Copy the items below word for word, beginning with the first line and stopping after the line that contains "Action: (836, 718)".
------------------------------------------------
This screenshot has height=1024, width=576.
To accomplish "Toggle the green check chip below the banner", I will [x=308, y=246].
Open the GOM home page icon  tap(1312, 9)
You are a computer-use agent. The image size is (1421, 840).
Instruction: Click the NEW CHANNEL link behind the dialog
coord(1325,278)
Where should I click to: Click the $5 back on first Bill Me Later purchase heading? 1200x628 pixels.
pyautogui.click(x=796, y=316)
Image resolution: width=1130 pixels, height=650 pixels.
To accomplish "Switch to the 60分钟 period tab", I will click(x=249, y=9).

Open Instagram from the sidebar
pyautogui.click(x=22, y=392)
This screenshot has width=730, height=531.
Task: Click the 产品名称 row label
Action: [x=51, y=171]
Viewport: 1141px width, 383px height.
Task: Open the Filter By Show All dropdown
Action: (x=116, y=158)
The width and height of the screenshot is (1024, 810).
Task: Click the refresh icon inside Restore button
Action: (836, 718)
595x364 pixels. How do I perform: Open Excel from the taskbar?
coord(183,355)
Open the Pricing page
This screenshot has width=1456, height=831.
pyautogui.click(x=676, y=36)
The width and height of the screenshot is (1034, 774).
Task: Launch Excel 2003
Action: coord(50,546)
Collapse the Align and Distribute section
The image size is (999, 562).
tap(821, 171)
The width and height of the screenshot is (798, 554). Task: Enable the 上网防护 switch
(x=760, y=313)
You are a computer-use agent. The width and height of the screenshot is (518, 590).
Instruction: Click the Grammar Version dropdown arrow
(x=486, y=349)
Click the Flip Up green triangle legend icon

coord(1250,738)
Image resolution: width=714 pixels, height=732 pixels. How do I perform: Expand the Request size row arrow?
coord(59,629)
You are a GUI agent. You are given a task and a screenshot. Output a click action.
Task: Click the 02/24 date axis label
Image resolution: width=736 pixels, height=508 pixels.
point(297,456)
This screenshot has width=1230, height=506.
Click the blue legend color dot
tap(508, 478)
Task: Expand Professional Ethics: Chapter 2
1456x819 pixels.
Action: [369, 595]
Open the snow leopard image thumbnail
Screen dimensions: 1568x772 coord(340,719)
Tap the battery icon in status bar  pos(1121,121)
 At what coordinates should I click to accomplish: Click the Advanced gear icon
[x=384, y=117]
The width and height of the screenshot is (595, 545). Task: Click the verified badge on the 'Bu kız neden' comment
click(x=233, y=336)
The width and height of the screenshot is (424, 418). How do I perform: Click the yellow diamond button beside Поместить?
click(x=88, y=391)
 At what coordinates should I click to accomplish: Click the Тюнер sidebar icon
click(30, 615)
------------------------------------------------
> [The solution]:
This screenshot has height=1024, width=576.
To accomplish "Toggle the green check chip below the banner", I will [x=308, y=246].
Open the GOM home page icon  tap(1312, 9)
You are a computer-use agent. The image size is (1421, 840).
Instruction: Click the NEW CHANNEL link behind the dialog
coord(1325,278)
Where should I click to: Click the $5 back on first Bill Me Later purchase heading? 1200x628 pixels.
pyautogui.click(x=796, y=316)
Image resolution: width=1130 pixels, height=650 pixels.
To accomplish "Switch to the 60分钟 period tab", I will click(x=249, y=9).

Open Instagram from the sidebar
pyautogui.click(x=22, y=392)
This screenshot has width=730, height=531.
Task: Click the 产品名称 row label
Action: [x=51, y=171]
Viewport: 1141px width, 383px height.
Task: Open the Filter By Show All dropdown
Action: (x=116, y=158)
The width and height of the screenshot is (1024, 810).
Task: Click the refresh icon inside Restore button
Action: (836, 718)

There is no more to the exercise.